A Walrus Site is a static web site published entirely onchain, with no origin server. Sui stores the site's ownership and resource index, and Walrus stores the resource files themselves. A portal bridges these systems and serves the site to the browser over standard HTTP.

This page explains how those pieces fit together. For a description of each component in detail, see Walrus Sites Components.

Publishing a site

When you run site-builder deploy, the CLI tool performs 2 operations in sequence.

First, it uploads your site's files to Walrus by batching all files into a single storage unit called a Walrus quilt. Walrus returns a QuiltPatchID for each file.
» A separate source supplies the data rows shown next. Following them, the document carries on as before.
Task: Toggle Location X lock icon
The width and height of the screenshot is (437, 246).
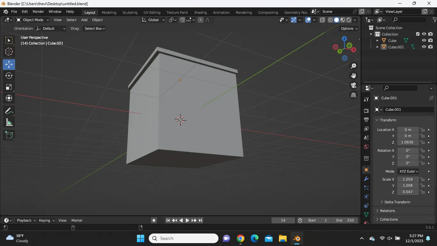Action: click(423, 130)

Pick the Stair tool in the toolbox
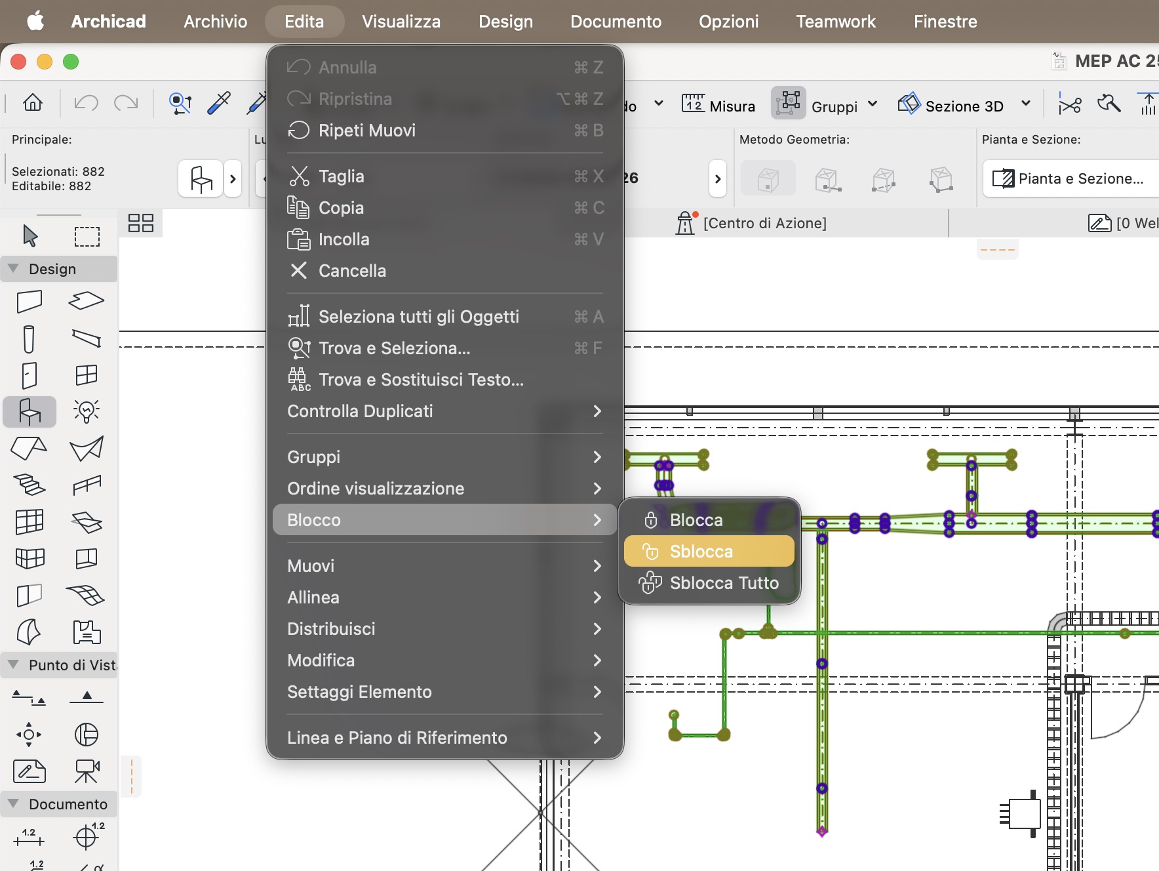[x=29, y=485]
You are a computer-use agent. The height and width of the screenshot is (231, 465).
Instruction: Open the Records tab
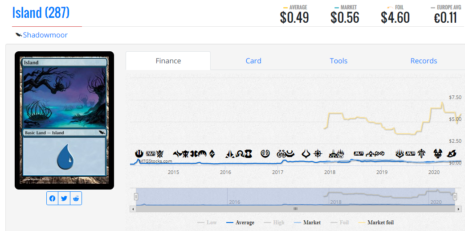(424, 61)
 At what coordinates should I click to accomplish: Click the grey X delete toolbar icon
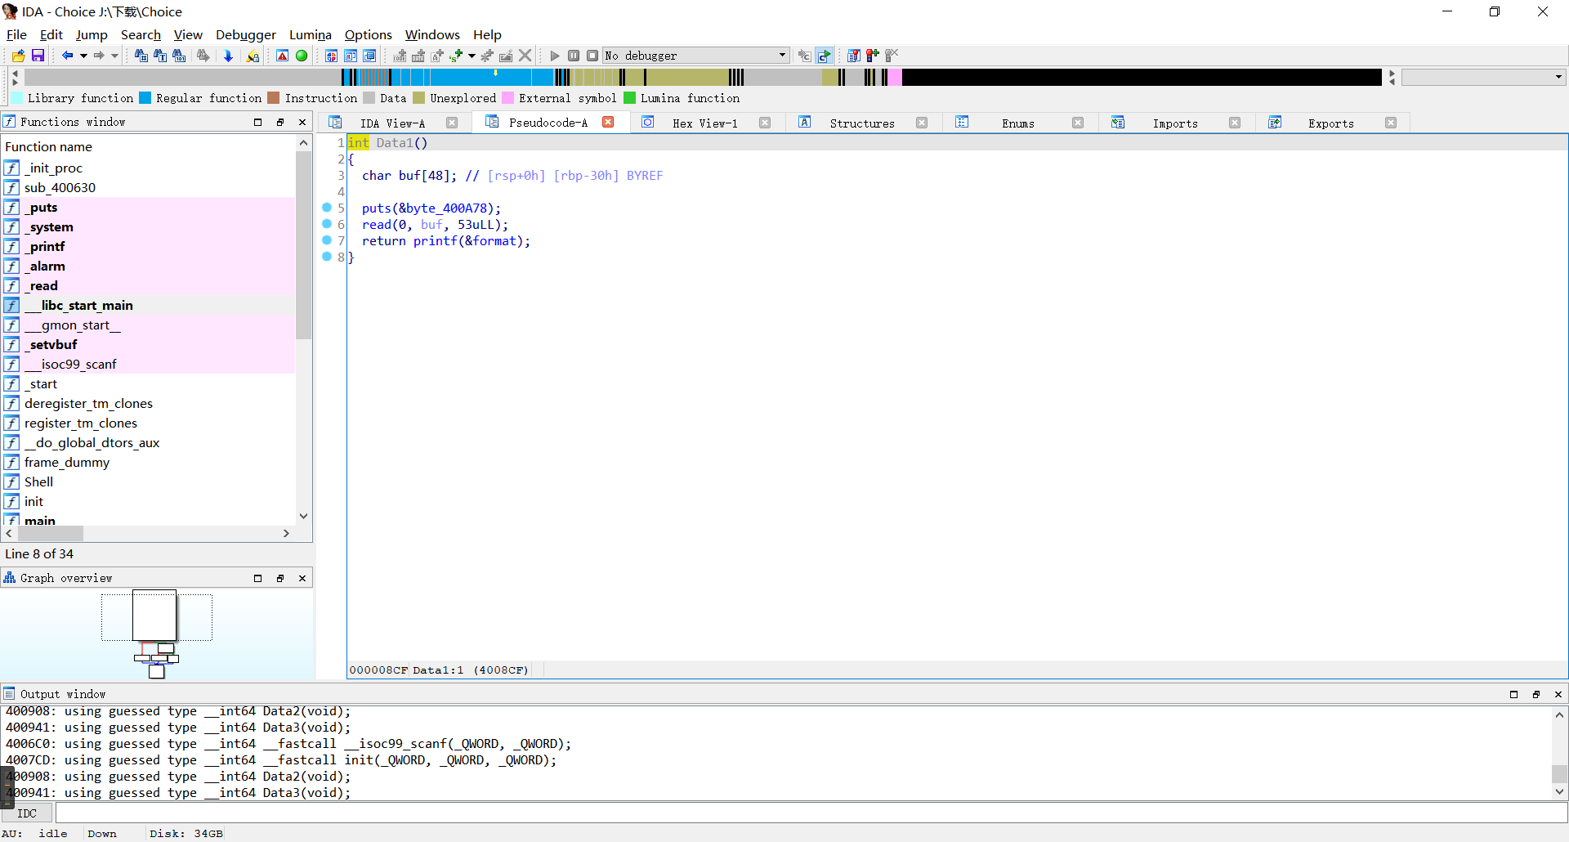pyautogui.click(x=525, y=56)
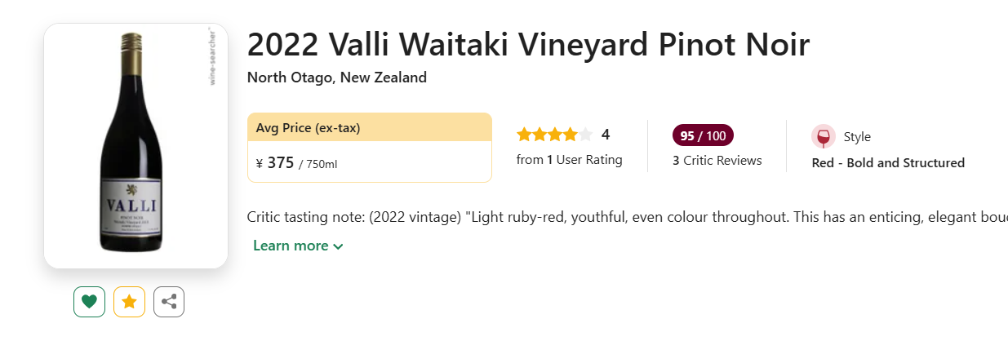The width and height of the screenshot is (1008, 341).
Task: Expand the Learn more chevron arrow
Action: [x=339, y=246]
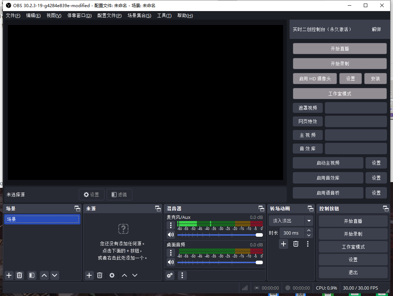Delete the transition using 转场动画 trash icon
The image size is (393, 296).
(296, 244)
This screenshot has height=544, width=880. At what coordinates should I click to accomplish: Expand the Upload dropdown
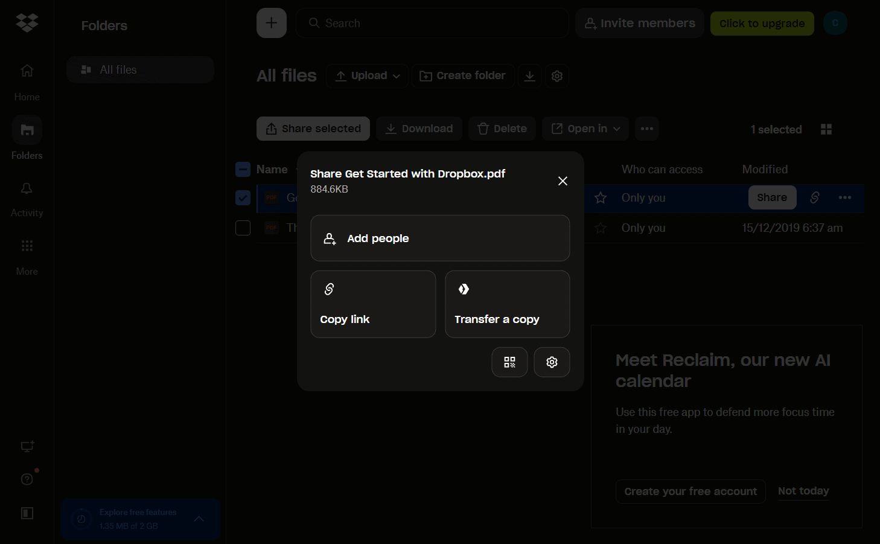click(367, 76)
Second, it writes a site object to Sui. This object acts as an onchain index: it records the URL path of every resource in your site alongside the Walrus identifier needed to retrieve it. The wallet that signs this transaction becomes the owner of the site object and is the only wallet that can update or destroy it.

After publishing, your site exists entirely onchain and in Walrus storage. No server is required to keep it available.

Resolving and serving a site

Visitors access a Walrus Site through a portal. A portal is a service that translates a browser request into Sui and Walrus lookups, then returns a standard HTTP response. Anyone can run a portal. The Mainnet portal at https://wal.app is operated by Mysten Labs.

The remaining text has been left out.